Lise de la Salle(リーズ・ドゥ・ラ・サール)のCD第4弾はMozartとProkofievの2枚組。曲はMozartがロンドイ短調K511、ソナタ第6番K284、「ああ、お母さん聞いて」による変奏曲、Prokofievがトッカータソナタ第3番、「ロミオとジュリエット」10の小品から6曲。2枚目は収録時間がやや短いのですが、裏面がDVD(25分)になっていて、インタビューや練習風景、レコーディング風景などが収められています。(彼女のヴィジュアルに惹かれる人には嬉しいものかも。)ちなみに彼女のCDはこれまで必ず複数の作曲家を取り上げているのですが、これは彼女のポリシーであることがこのDVDを見るとわかります。

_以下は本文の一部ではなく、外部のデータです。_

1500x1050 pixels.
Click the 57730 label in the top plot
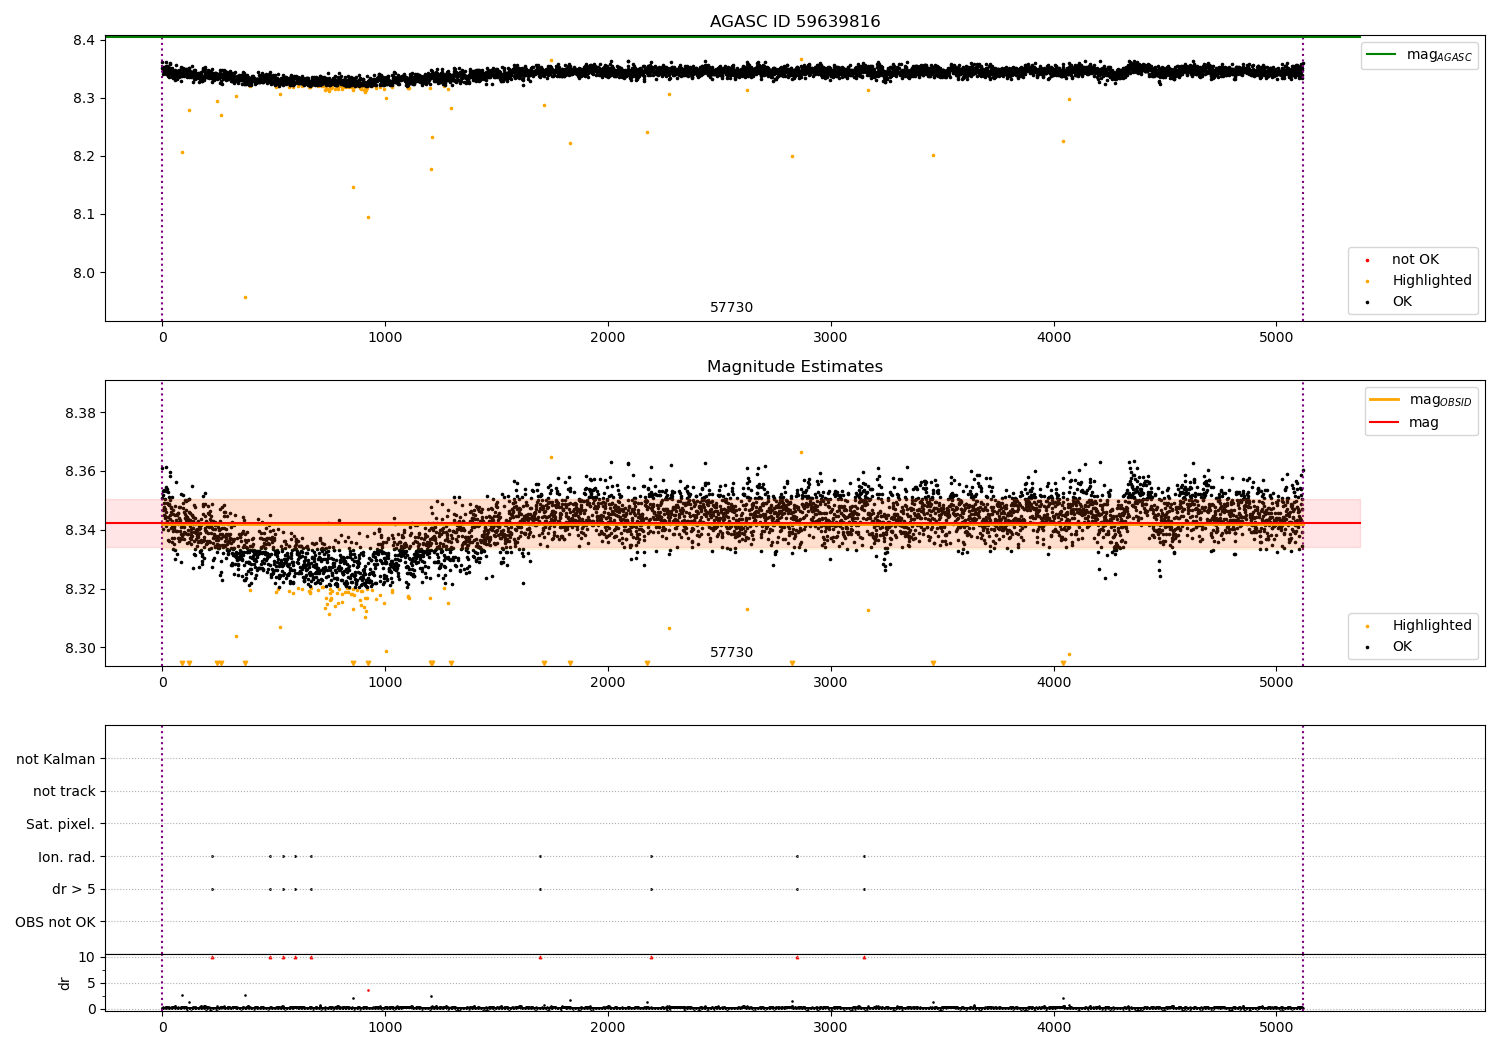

聴いてみたのですが、印象としてはもう一つだったかも。これは演奏というより選曲の問題もあって、要するに私の苦手というかあまり好きではない曲が結構多いという面も大きいです。(実際もしこれが知らない人のデビュー盤だったらきっと買わなかったでしょう。)Mozartに関してはソナタ第6番は正直ソナタの中では最も聴かない部類ですし、Prokofievも3番ソナタはそれほど好きな曲ではなく、ロミオとジュリエットもあまりピンとこないというのは以前も書いた通り。唯一大好きと言えるトッカータに関しても演奏は期待通りとは言えず、fやffでの連続和音の部分はもう少し力強さが欲しいところですし、なにより技術的制約なのかあるいは解釈なのか、ときどき不自然なタメが入るのが気になります。2枚のアルバムのBachで見せたように彼女の美質は入念なタッチのコントロールにあり、超絶技巧とかアクロバチックな動きとか、そういう曲で必ずしも強みを発揮するタイプではないと思っているのでそのあたりが現れたのかなという気はします。

今回の曲の中で気に入ったのはMozartのロンドK511で、この曲もそれほど感度が高いわけではないのですが、あまり深刻・悲愴になり過ぎず、さりげない中にも自然な情感がこもっているのは彼女のセンスでしょう。